Enerji üretiminde gelecekte yeni(lenebilir) çok ileri teknolojilerin ortaya çıkma olasılığının yanı sıra, mevcut yenilenebilir enerji teknolojilerindeki ilerlemelerin de hızlanacağı bir döneme giriyoruz.

Düşük karbon ekonomisi için ekonomide radikal değişiklikler kısa dönemde olmayacak ama şimdi artık gelişmekte olan, az gelişmiş veya gelişme eğilimini yakalamış tüm ülkelerin ajandasında “Yenilenebilir Enerji” daha üst sıralarda ve daha görünür şekilde yer alacak.

Bunun bir diğer anlamı da her ülkede bu konuda hazırlık yapılması gereğidir. Tabii ki bu hazırlığı ülkeler kendi kalkınma gelişme planlarına ve gelecek projeksiyonlarına göre yapacak. Türkiye ise su ve enerji kaynakları üzerinde kendi iradesi ile hazırlayacağı gelecek planlarını ve inovasyon çalışmalarını hızlandırmak zorunda.

Bu planlar arasında en önemlisi güneşte hala yaklaşık %14 civarında olan ve %85’i geliştirilmeyi bekleyen üretim veriminin inovasyon trenini kaçırmama planı olmalı. Bu konuda hareket var ama hız yeterli değil. Ses var ama görüntü net değil. Örneğin daha dün Zorlu Enerji yerli ve en kaliteli güneş paneli üretimine hazır olduğunu söyledi.

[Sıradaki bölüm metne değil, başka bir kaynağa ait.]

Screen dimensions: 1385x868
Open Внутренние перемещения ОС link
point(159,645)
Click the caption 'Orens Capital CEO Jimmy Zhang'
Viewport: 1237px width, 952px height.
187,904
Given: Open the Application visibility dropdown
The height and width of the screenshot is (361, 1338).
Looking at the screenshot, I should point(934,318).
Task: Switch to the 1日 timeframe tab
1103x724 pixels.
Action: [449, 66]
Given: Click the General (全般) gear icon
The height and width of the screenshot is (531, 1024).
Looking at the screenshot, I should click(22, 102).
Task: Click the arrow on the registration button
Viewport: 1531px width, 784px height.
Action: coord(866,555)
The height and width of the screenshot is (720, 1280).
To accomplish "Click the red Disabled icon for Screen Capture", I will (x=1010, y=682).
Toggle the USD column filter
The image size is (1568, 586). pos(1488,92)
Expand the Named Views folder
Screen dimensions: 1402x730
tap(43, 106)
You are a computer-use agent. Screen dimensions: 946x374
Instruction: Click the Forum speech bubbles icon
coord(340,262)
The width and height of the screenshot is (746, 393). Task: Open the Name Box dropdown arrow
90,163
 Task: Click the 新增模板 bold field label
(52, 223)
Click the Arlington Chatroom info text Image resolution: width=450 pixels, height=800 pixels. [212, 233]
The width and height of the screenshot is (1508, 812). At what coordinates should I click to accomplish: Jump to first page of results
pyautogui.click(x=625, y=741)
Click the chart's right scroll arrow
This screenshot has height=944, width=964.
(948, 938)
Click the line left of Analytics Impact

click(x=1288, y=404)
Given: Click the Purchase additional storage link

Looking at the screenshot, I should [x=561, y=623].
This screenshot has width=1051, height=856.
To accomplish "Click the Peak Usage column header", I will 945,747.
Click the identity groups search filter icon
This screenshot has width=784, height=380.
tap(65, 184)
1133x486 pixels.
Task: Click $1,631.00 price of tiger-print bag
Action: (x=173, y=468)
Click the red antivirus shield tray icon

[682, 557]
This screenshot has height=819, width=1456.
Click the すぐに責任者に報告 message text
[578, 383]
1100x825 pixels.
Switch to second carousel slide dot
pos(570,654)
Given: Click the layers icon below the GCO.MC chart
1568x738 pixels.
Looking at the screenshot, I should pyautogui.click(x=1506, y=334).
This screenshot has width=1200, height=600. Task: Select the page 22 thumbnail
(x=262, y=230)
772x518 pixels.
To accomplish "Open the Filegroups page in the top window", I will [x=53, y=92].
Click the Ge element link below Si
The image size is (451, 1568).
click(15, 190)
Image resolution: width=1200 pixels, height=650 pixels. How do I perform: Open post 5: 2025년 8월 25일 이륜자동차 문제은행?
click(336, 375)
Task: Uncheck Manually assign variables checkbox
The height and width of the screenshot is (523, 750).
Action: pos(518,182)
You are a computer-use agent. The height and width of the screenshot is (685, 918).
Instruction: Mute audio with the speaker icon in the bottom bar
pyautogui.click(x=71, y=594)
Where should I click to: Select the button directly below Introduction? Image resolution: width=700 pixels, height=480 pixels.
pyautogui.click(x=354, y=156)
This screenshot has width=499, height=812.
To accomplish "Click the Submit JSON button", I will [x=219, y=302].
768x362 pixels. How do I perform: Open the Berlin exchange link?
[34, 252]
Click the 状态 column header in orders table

Zorlu Enerji yetkilileri güneş paneli üretimi ile ilgili Ar-Ge yapmadıklarını ancak en son teknolojiyi Türkiye’ye getirerek, burada geliştirmeyi hedeflediklerini anlatıyor. “Buranın üretim üssü olmasını istiyoruz. Yeniden sıfırdan bir teknoloji keşfetmeye çalışmak vakit kaybettirebilir, sonuçta teknolojiyi getirdiğiniz zaman Türkiye’ye, o tamamen yerli oluyor. Bir televizyon gibi değil. Alıp geliştirelim istiyoruz, artık trene binmek lazım” diyorlar.

Akılcı bir teşvik mekanizması, bütüncül vizyoner bakış ve birbirini tamamlayan adımlar ile güneşte inovasyon trenine atlamalıyız artık. Kaliteyi hiçbir zaman unutmamalıyız. Bu sektör çok dinamik ve hızla gelişecek. Kararlar çok dikkatli alınmalı ve bu tren asla kaçırılmamalı.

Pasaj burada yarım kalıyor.